╭──

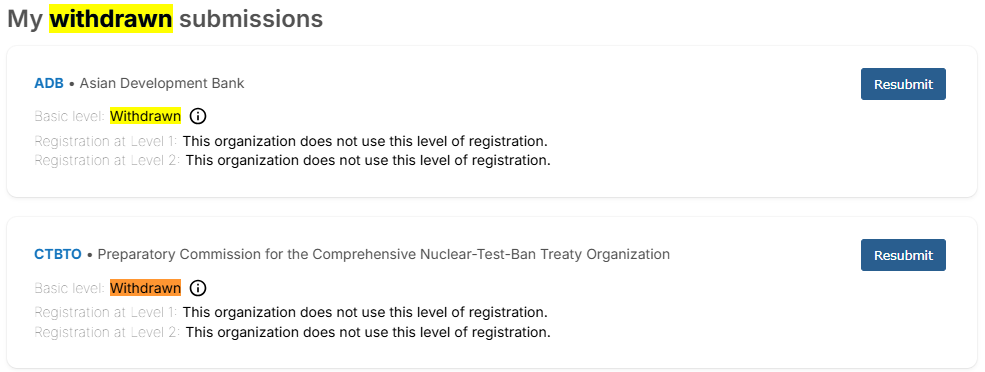Click Resubmit for CTBTO submission
Viewport: 985px width, 372px height.
[x=903, y=255]
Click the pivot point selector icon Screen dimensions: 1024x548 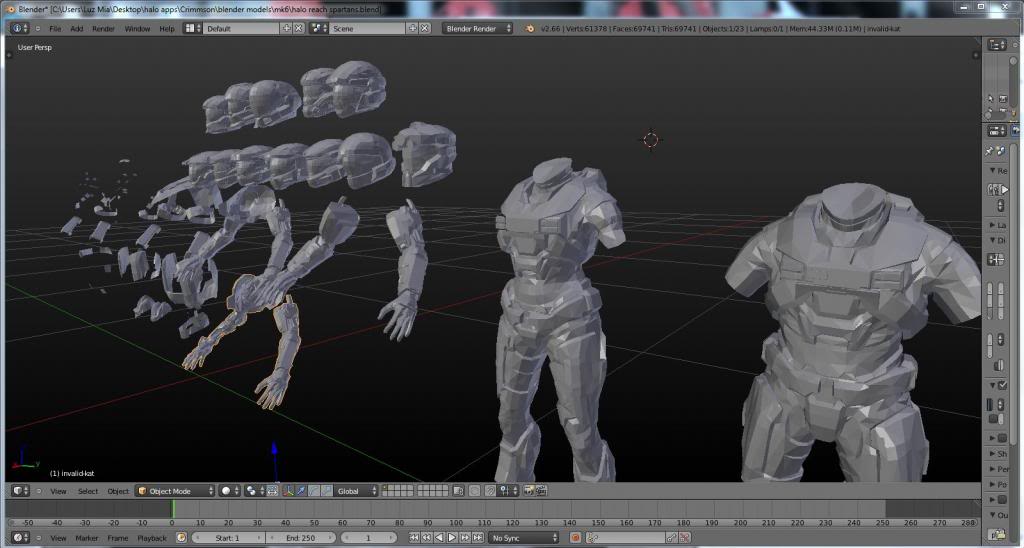coord(252,491)
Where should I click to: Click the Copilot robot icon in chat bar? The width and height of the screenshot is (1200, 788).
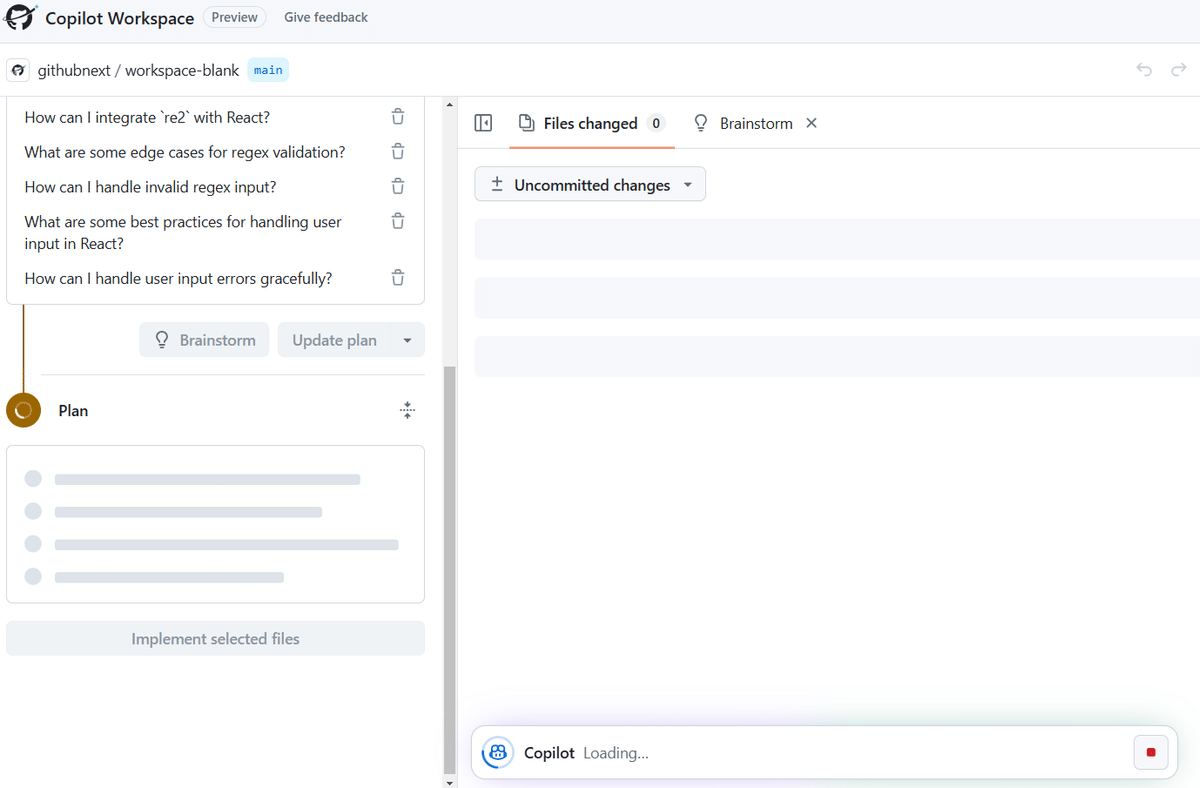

╰──

How many lines of the items above contain the word "height"? Reply with the number only.

2